Dodgy period production design is once again a problem in this third feature, which looks and feels far more like the 19th century than the 17th. Most of the actors also affect an inconsistent, vaguely Irish accent that makes them sound like Gangs of New York (2002) extras, which proves distracting as hell. This is a shame, because Part Three’s first half is the most earnest and heartfelt section of the trilogy: a bluntly tragic story of two young women trying to express their emergent affection in a time and place that are exceedingly hostile to that love. Although there is satanic conspiracy afoot in this tale, the real horror lies in knowing with sour, nauseating certainty exactly how Sarah and Hannah’s story is going to end. This is America, after all (or at least it will be), and things only turn out one way when the powerless attempt to exert control over their own fates.
Or do they? In the second half of Part Three, the story snaps back to Deena’s present-day situation. She and her friends must race against the clock – while fending off a small army of undead killers – to save Sam’s soul and banish the Shadyside curse once and for all. Here the trilogy regains some of its Part One spark, reaffirming that the 1997 cohort are the series’ most charming characters. The screenplay – credited to Janiak, Graziadei, and Kate Trefry – isn’t afraid to engage in some goofy Tales from the Crypt-style fun as Deena and her allies strategize and execute their endgame. After the comparatively somber and anguished 1666 sequences, this injects a welcome sense of playfulness into the proceedings, without diminishing the trilogy’s splatter-film nastiness or losing sight of viewers’ desire to see the now-revealed villains get their comeuppance.
Overall, Fear Street is a flawed but entertaining supernatural slasher epic, one that is more intriguing for its thematic and structural ambitions than its execution of horror fundamentals.
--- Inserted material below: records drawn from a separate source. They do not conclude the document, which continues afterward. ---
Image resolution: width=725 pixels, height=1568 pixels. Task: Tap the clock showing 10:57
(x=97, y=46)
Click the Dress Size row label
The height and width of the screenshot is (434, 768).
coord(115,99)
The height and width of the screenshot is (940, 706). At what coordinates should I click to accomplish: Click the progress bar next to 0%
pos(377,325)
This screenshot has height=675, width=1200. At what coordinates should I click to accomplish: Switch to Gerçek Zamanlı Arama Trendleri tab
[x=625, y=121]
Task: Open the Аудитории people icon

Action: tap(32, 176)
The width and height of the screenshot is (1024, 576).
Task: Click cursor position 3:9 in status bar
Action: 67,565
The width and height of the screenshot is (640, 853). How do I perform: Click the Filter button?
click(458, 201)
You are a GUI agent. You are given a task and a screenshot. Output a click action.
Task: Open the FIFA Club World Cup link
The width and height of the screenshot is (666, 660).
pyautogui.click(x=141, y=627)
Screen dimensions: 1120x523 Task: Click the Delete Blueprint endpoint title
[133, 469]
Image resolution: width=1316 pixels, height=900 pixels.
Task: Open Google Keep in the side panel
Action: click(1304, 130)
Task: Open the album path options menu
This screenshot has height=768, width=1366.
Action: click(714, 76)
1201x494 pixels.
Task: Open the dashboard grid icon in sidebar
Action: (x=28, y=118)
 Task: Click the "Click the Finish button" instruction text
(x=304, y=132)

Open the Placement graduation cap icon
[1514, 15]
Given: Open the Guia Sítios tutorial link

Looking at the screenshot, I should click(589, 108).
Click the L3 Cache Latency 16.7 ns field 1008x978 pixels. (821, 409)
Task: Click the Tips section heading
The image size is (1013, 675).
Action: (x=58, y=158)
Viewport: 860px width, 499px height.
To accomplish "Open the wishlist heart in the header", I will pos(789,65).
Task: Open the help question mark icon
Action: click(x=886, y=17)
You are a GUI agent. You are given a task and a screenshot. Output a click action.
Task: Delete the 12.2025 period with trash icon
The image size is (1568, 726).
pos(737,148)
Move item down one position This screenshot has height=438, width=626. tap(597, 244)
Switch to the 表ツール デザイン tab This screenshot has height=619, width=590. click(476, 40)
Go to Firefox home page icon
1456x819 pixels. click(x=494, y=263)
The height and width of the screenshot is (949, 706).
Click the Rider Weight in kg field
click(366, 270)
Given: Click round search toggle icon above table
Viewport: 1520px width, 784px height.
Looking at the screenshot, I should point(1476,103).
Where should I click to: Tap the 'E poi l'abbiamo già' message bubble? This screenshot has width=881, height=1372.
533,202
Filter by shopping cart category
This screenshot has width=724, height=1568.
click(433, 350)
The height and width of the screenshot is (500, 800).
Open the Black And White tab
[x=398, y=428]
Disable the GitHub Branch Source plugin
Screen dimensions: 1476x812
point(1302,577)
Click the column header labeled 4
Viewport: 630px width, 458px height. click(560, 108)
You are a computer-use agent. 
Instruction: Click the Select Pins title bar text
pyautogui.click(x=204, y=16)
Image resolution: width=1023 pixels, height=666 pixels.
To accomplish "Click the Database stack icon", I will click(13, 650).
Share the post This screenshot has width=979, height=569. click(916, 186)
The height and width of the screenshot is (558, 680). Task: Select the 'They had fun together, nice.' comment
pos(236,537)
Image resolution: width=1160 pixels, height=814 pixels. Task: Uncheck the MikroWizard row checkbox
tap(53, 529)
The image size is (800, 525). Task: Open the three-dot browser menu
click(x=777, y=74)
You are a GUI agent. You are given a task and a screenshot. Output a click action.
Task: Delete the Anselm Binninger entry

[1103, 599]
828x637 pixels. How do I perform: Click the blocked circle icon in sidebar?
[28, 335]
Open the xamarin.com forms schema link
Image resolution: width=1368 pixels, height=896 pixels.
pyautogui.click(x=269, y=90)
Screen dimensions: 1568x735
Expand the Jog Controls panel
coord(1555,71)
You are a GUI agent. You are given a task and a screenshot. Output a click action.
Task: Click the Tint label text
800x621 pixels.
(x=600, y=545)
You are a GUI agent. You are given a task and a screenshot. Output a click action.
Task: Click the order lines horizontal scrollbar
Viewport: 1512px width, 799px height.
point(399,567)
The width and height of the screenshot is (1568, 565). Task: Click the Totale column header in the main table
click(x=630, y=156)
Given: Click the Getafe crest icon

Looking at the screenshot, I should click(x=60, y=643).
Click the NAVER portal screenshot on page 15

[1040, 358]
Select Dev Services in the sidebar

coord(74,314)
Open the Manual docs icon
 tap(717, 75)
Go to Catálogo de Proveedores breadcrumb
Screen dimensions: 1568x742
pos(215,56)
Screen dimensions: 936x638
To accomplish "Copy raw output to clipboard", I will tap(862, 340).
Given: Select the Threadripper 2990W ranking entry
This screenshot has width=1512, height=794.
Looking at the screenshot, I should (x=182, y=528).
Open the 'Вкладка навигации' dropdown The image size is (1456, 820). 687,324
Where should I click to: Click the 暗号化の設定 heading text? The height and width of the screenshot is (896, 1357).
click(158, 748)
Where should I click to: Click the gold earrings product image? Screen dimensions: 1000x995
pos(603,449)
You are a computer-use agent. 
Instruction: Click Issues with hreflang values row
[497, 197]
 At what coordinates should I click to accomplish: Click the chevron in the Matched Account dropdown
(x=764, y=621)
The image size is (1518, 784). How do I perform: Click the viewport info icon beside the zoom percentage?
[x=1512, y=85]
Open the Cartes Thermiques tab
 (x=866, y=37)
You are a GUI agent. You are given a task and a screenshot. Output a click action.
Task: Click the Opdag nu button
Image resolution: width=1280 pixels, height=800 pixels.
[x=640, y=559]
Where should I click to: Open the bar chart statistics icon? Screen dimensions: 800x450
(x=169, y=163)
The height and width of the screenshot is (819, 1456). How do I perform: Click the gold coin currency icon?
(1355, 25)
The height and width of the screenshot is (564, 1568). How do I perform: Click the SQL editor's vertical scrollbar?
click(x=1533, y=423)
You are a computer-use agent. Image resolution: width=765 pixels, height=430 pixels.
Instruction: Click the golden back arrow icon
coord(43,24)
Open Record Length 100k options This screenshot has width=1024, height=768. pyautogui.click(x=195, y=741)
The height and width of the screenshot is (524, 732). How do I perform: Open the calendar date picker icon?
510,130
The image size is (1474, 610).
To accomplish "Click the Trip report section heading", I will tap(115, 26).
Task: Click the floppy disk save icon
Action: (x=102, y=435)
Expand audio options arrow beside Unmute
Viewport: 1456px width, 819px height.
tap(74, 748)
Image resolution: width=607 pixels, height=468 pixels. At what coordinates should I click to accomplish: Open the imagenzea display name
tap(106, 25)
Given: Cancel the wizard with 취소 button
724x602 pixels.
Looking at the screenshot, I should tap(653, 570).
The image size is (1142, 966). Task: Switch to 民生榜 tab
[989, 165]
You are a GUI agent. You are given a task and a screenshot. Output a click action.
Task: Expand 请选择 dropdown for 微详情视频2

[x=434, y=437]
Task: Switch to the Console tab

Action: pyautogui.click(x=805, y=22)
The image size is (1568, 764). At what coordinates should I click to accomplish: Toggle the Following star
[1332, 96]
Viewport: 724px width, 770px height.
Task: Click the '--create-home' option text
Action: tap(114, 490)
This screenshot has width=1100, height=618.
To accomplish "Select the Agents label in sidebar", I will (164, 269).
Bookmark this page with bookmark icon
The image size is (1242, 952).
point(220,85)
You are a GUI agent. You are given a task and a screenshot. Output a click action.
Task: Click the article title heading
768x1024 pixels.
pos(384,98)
It’s uncommonly handsome as horror series go – especially for a digitally shot streaming exclusive – but its wobbly period design consistently undermines its aim to create a resonant, decades- and centuries-spanning tale. For Janiak, who made a splash on the indie scene in 2014 with her psychological and body horror feature Honeymoon, these films feel like a substantial shift toward a more commercial sensibility. Given the apparent runaway success of the series on Netflix, however, Fear Street will hopefully give the director the clout to continue making the films she wants to make, in the way that she wants to make them – whether that is more franchise-friendly fare or something much weirder and wilder.
Rating (Part One): B-
Rating (Part Two): C-
Rating (Part Three): C
Rating (Overall): C+
Fear Street: Parts One, Two, and Three are now available to stream from Netflix.